This is how the always-entertaining British journalist, Andy Worthington describes critics of federal court trials, including--it seems--Jack and Bobby and me, which is kind of funny considering that we are not really critics of federal court trials at all. Worthington has written a great deal about Guantanamo over the years, and to give him his due, he did an incredible job of identifying the population at the facility. On certain empirical questions, I have relied on his work extensively and admire it. On normative matters, however, we are as far apart as can be. I regard him as absurdly credulous of the innocence of just about everyone at the base; he comes from the school of thought that believes that any detainee who says he's a sheep farmer or aid worker obviously is exactly that and that it's an affront to the rule of law that American forces might, well, not believe some of them. For his part, he describes me as follows:
Fortunately, for now, few critics have rallied behind a small group of other critics--Benjamin Wittes of the Brookings Institution, Jack Goldsmith, former Assistant Attorney General in the Justice Department’s Office of Legal Counsel, and law professor Robert Chesney--who have taken another troubling unconstitutional line, suggesting that Congress should enact legislation to hold terror suspects indefinitely without even bothering to think about putting them on trial.
However, without decisive action in support of US law and the Constitution on the part of the government, it may be that the idea of avoiding trials altogether for terrorist suspects will gain in strength. In this, Wittes, Goldsmith and Chesney may find that they are encouraged, disturbingly, by the Obama administration itself, which has already endorsed indefinite detention without charge or trial for 48 of the remaining 174 prisoners in Guantánamo, on the advice of the interagency Guantánamo Review Task Force, which was established by President Obama last year to review the cases of the remaining prisoners.
Moreover, in its apparent paralysis regarding trials either in federal court or by Military Commission for 34 prisoners (who were recommended for trial by the Task Force), the Obama administration is close to finding that it has enshrined indefinite detention without charge or trial as official US policy unless it acts immediately to put other Guantánamo prisoners on trial in federal court--starting, I suggest, with Khalid Sheikh Mohammed and his four alleged co-conspirators in the 9/11 attacks, whose federal court trial was announced by Eric Holder almost exactly a year ago.
If senior officials believe in the ability of federal courts to try terrorist suspects, they need to find the courage to say so, to say so boldly and with a courage that has been sadly lacking, and to follow through on their beliefs without caving in to criticism from opponents whose entire point of view is fueled by blind vengeance and a thorough disdain for the law.
A few points in response.
First, it is not quite fair to Bobby to group him in with Jack and me on this matter. His lust for blind vengeance and disdain for the law--though considerable, I'm sure--may not quite be on a par with ours. Specifically, I don't know him to have endorsed the idea of not bringing Guantanamo detainees to trial at all.
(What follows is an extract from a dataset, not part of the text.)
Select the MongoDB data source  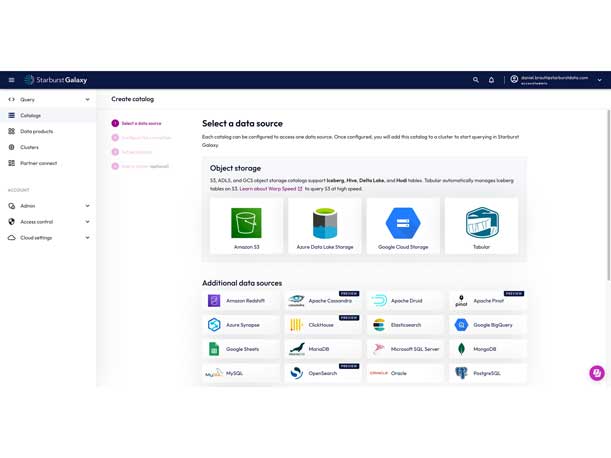[x=488, y=349]
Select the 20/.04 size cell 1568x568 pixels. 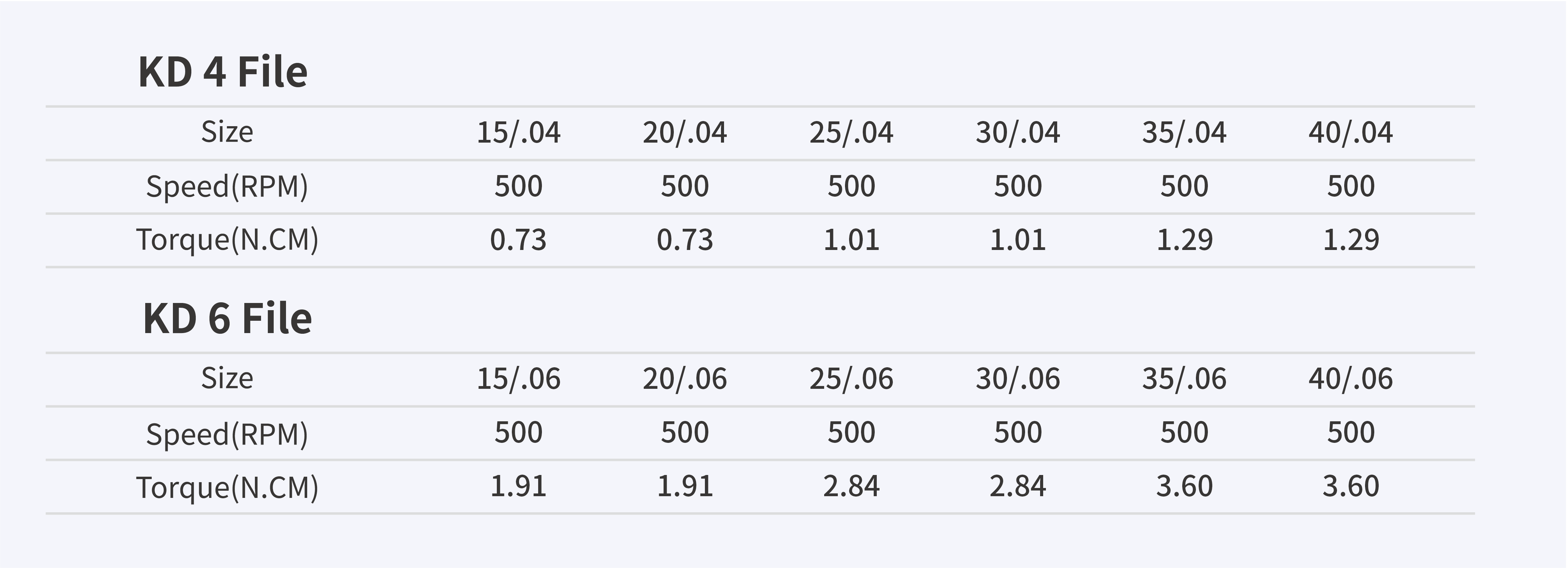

Indeed, while Bobby certainly supports detention legislation, his work was pivotal in opening up for question the Bush administration's contention that federal courts were a wuss forum compared with military commissions. I don't know what Bobby thinks about whether and when, at this stage, trials are desirable for this group of people, and Worthington should not presume he does either. At any rate, as Woody Allen might put it, I happen to have Bobby Chesney right here, so he can speak for himself on the point.
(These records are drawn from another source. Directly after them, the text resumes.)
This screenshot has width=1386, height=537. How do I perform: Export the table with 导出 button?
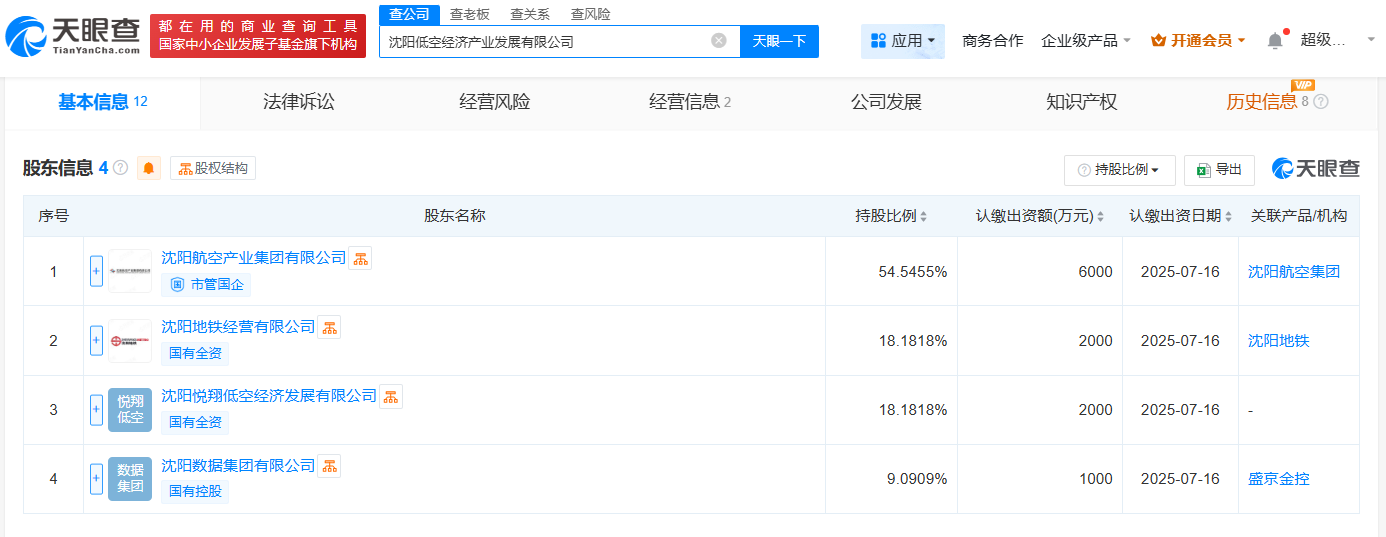point(1219,170)
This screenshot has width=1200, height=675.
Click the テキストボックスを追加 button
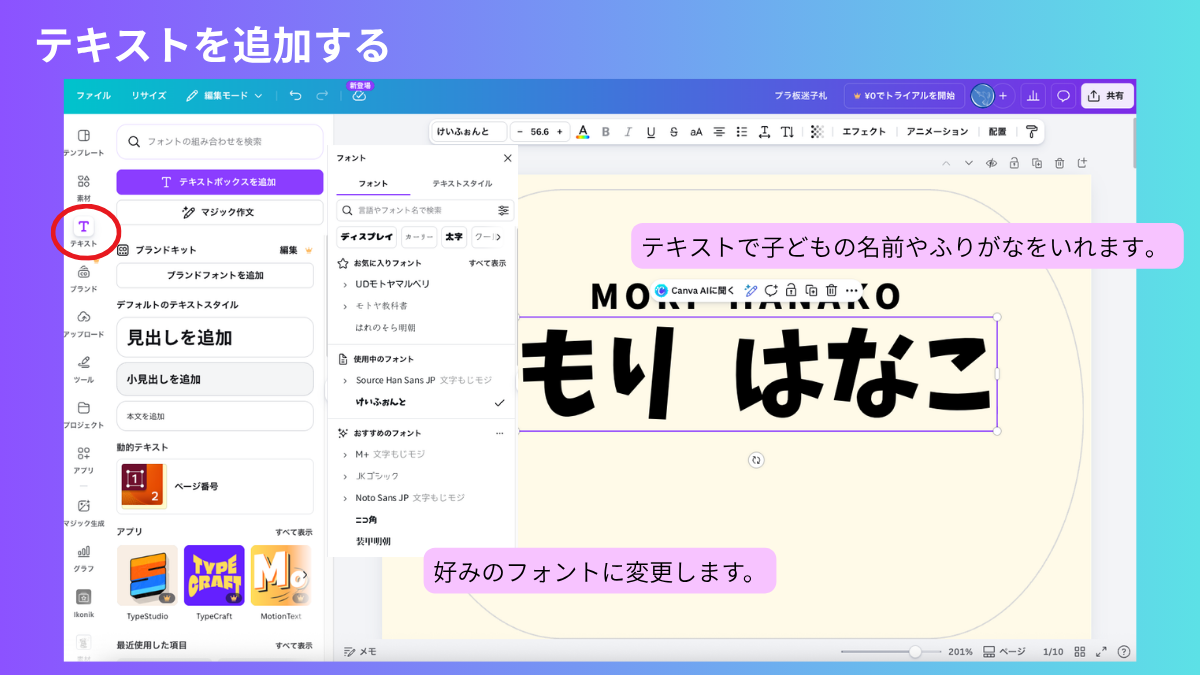tap(220, 182)

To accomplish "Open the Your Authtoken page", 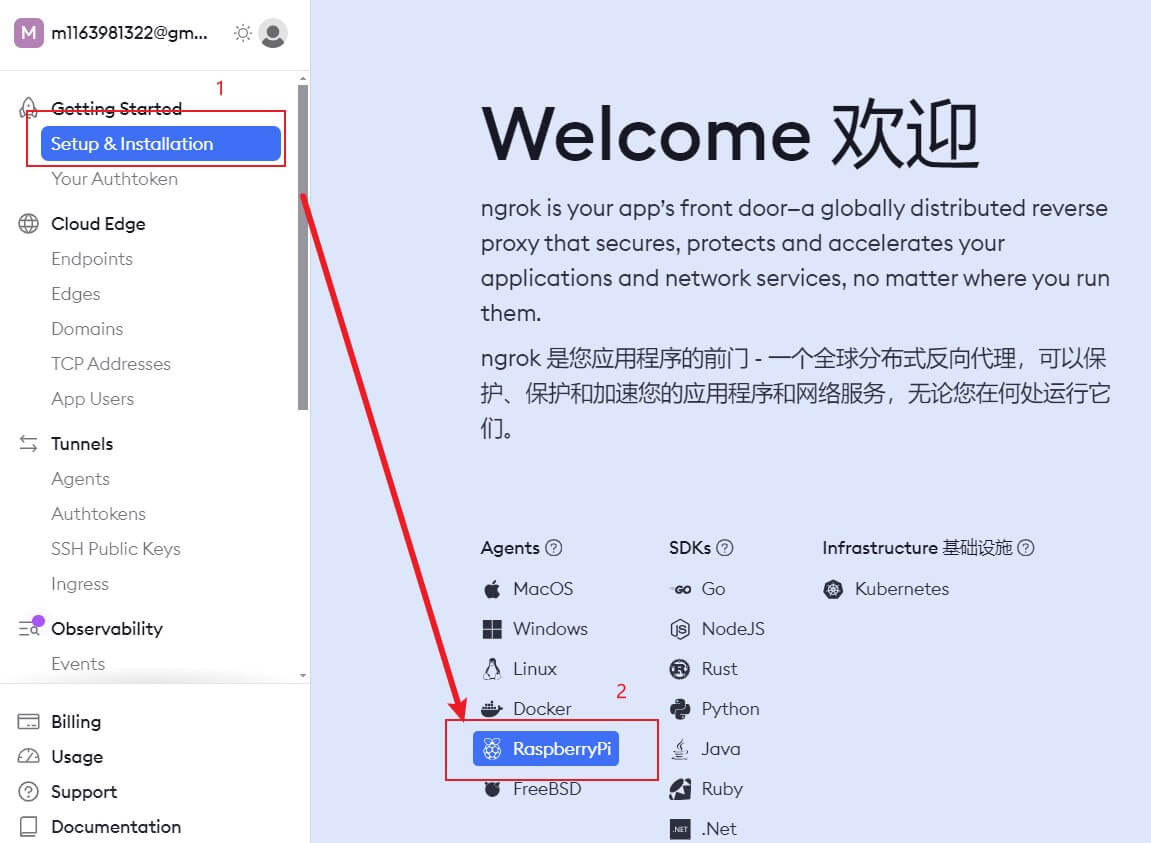I will [x=114, y=179].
Second, I won't argue with Worthington about whether my views on detention are "troubling" or not, but there is simply nothing unconstitutional about military detention. To be sure, it could be done in an unconstitutional fashion. But the core premise that some non-criminal detention of war-on-terror suspects is available to the executive is not at this point even constitutionally controversial, let alone in significant doubt. At least, it's not controversial among the justices of the Supreme Court, the Congress of the United States, or the presidency of the United States--whether the presidency is held in Republican or Democratic hands. There are questions, of course, about the permissible legal boundaries of detention, questions that we bat around on Lawfare every day. But it just won't do any more for the Left to dismiss detention per se as a lawless or unconstitutional option. The last time I checked, the Constitution doesn't vest in British journalists the authority to interpret its meaning, and the officials in whom it does vest interpretive power do not share Worthington's view.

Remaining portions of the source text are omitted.